WHAT YOU HAVE TO DO> Transcribe each of the records below exactly, excluding all pictures.

SUPPLIED MATERIAL>
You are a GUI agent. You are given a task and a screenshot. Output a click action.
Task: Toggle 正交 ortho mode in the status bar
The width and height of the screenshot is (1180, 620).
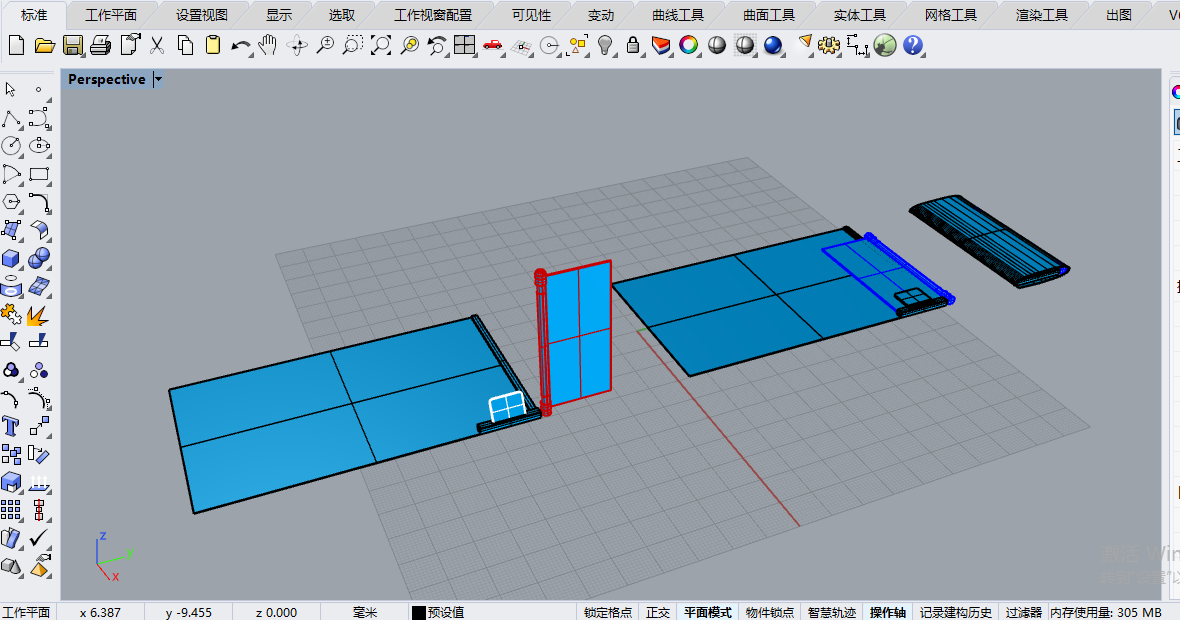tap(657, 611)
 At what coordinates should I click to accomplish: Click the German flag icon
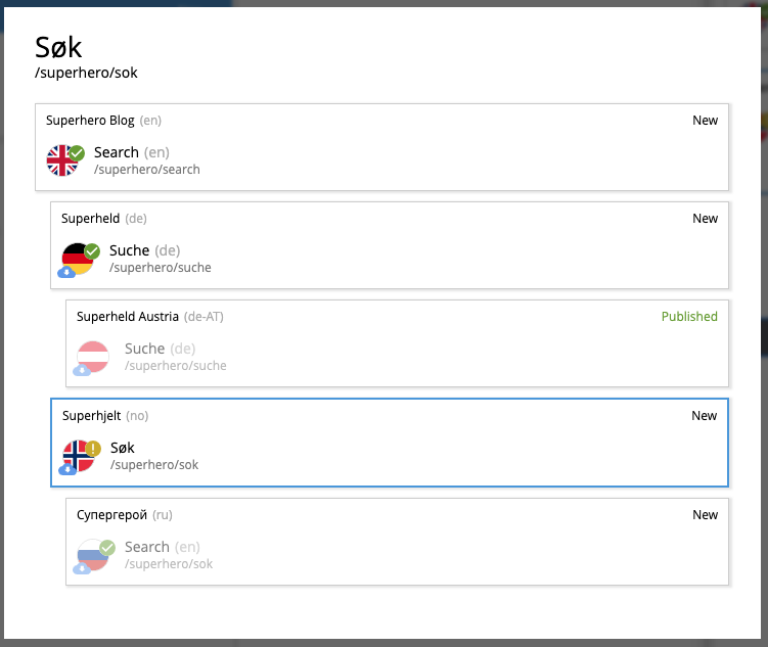point(77,258)
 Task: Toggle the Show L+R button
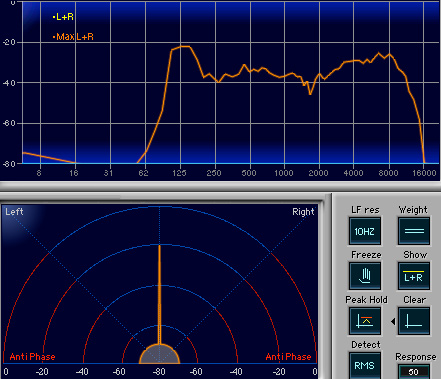[414, 276]
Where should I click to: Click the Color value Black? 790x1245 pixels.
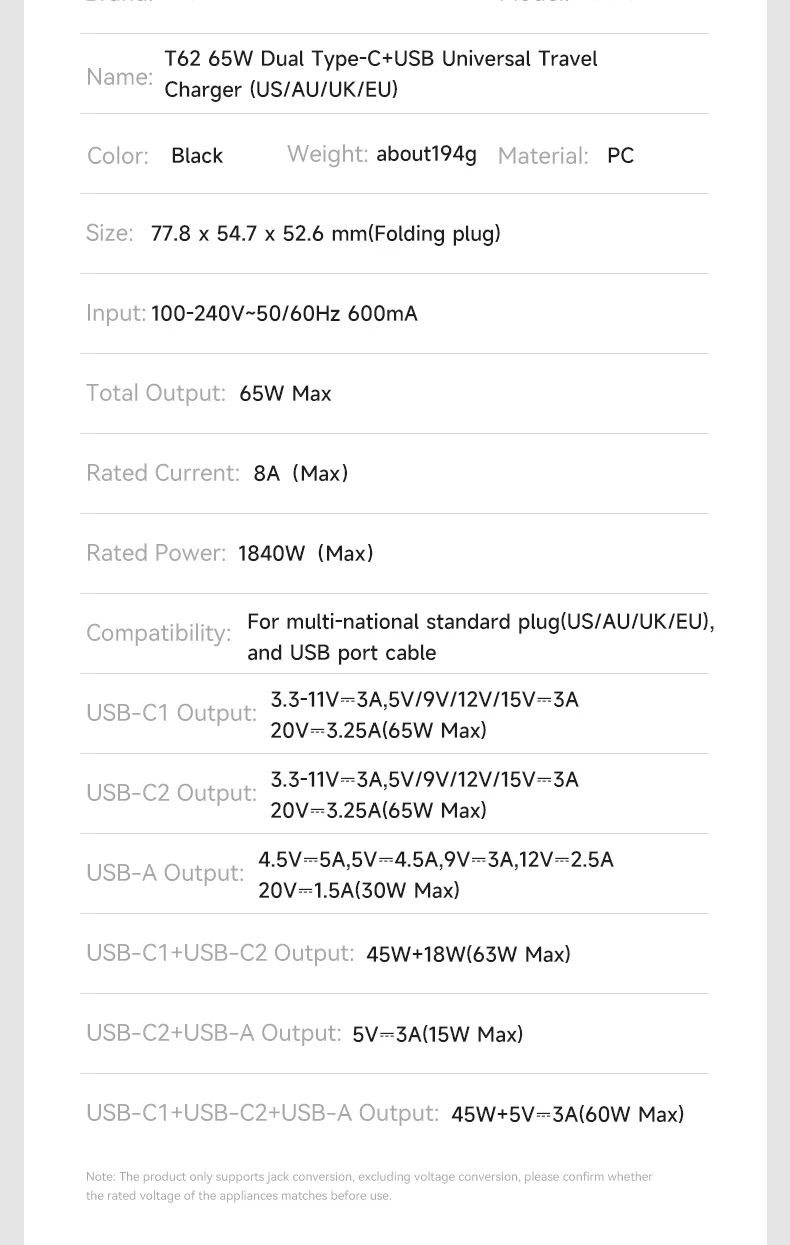pos(197,156)
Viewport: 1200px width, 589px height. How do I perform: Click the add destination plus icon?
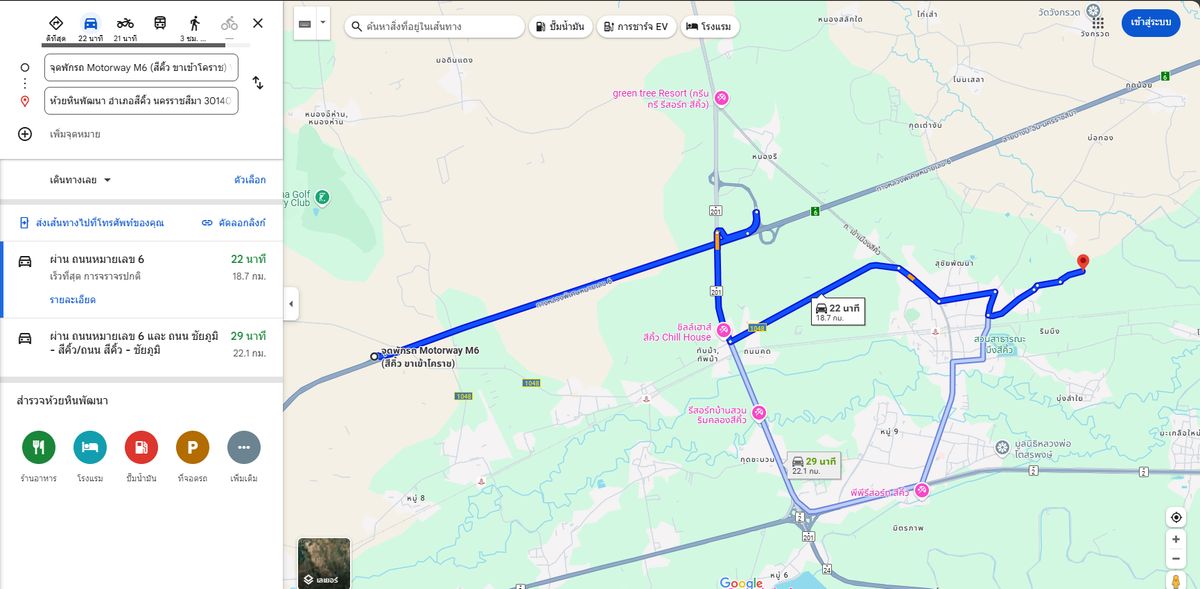25,134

EXERCISE SOLUTION>
You are a GUI agent. You are given a task and a screenshot. Output a click action.
Task: Toggle 正交 ortho mode in the status bar
The width and height of the screenshot is (1180, 620).
tap(657, 611)
 At what coordinates should I click to accomplish: Click the German flag icon
point(77,258)
 Task: Toggle the Show L+R button
[414, 276]
Where should I click to: Click the Color value Black? 790x1245 pixels.
pos(197,156)
Viewport: 1200px width, 589px height. How do I perform: Click the add destination plus icon?
25,134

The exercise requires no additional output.